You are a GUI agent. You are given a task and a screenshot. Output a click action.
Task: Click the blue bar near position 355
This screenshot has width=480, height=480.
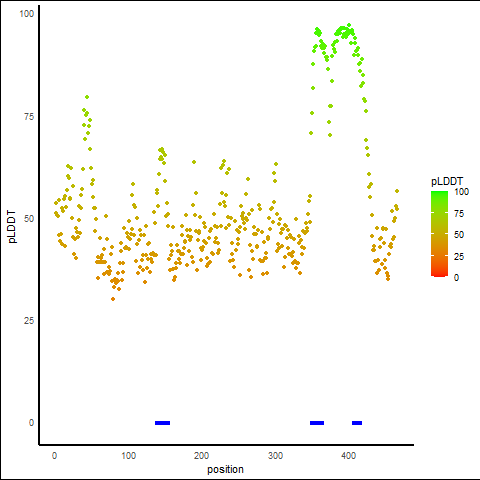[317, 423]
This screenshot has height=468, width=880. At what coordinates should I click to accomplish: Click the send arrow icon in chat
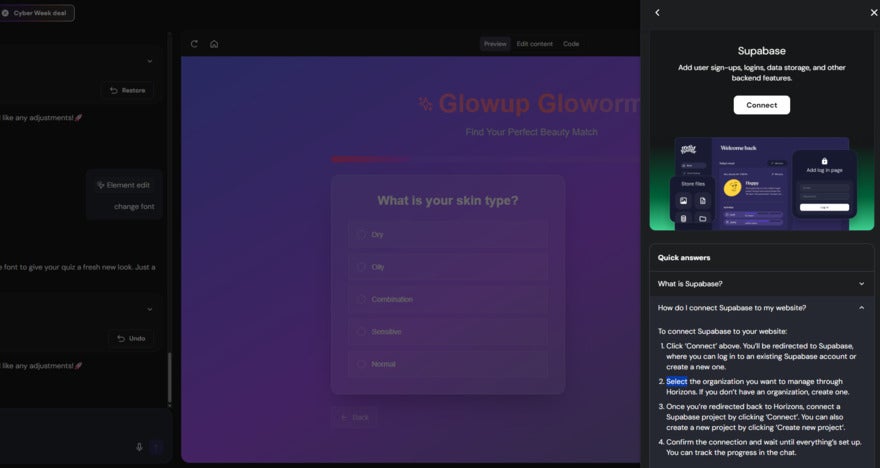[x=156, y=447]
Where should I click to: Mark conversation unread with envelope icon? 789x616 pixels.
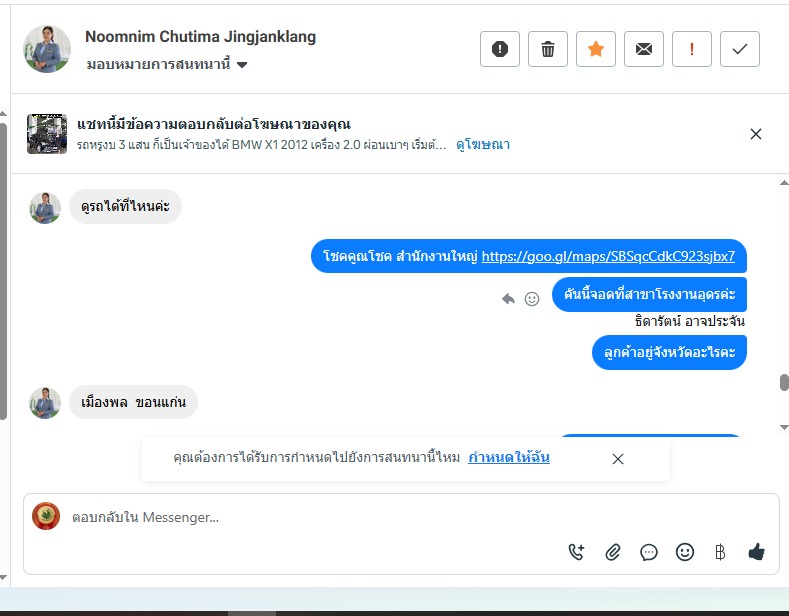point(644,49)
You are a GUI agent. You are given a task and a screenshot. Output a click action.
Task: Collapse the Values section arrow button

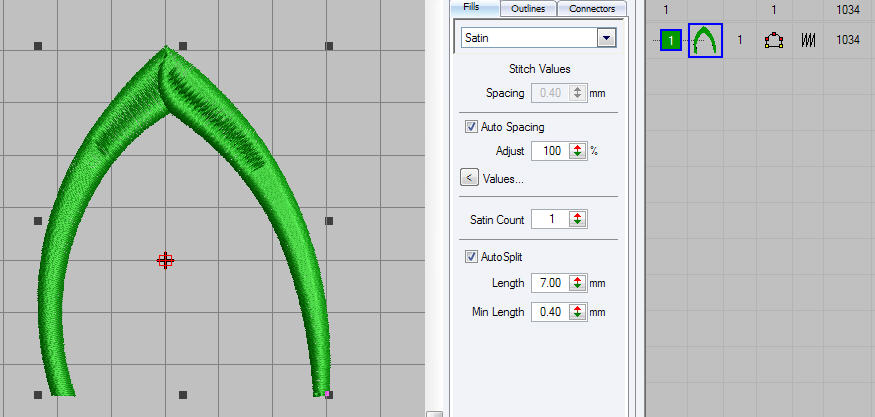point(468,178)
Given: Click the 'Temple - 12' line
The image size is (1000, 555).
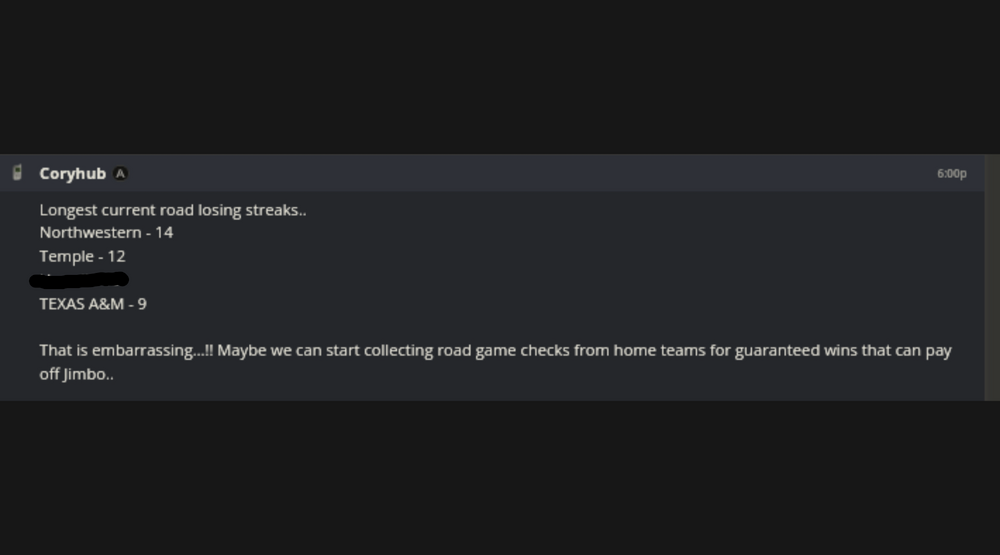Looking at the screenshot, I should point(82,256).
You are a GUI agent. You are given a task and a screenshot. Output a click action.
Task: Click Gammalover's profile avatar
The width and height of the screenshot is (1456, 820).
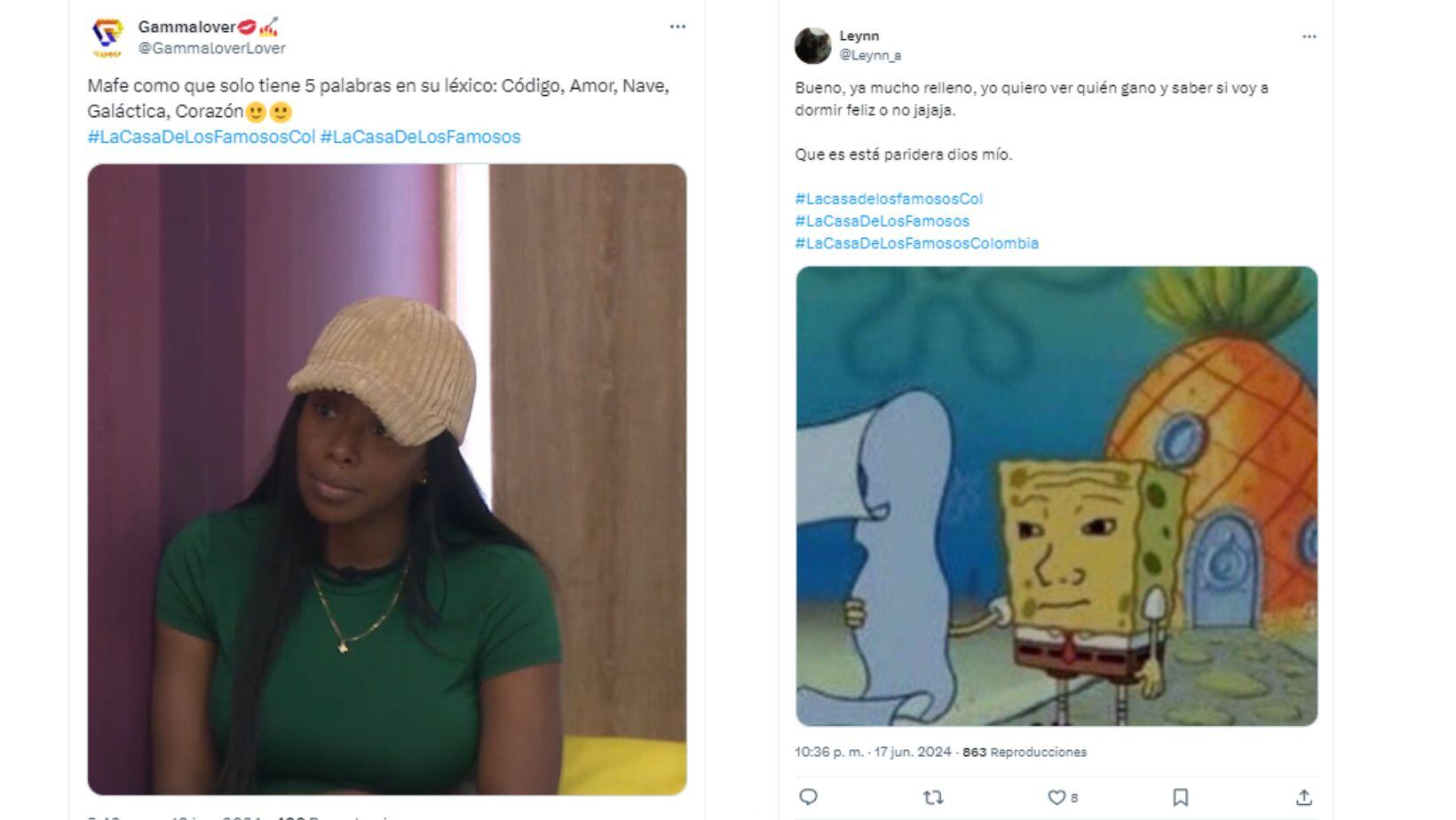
........
**ABOUT THIS TASK**
Nothing but the lines from the first line of the listing above to the line containing "Task: Click Gammalover's profile avatar" should appear in the answer, each one exact and with no pictures.

**RESPONSE TO THE EXERCISE**
You are a GUI agent. You are given a task and a screenshot. Output a click action.
Task: Click the blue bar near position 355
This screenshot has width=480, height=480.
[317, 423]
This screenshot has height=468, width=880. At what coordinates should I click to accomplish: Click the send arrow icon in chat
[x=156, y=447]
Where should I click to: Mark conversation unread with envelope icon? 789x616 pixels.
point(644,49)
You are a GUI agent. You are given a task and a screenshot. Output a click action.
Task: Collapse the Values section arrow button

point(468,178)
Given: Click the 'Temple - 12' line
The image size is (1000, 555).
Looking at the screenshot, I should point(82,256).
You are a GUI agent. You are given a task and a screenshot. Output a click action.
Task: Click Gammalover's profile avatar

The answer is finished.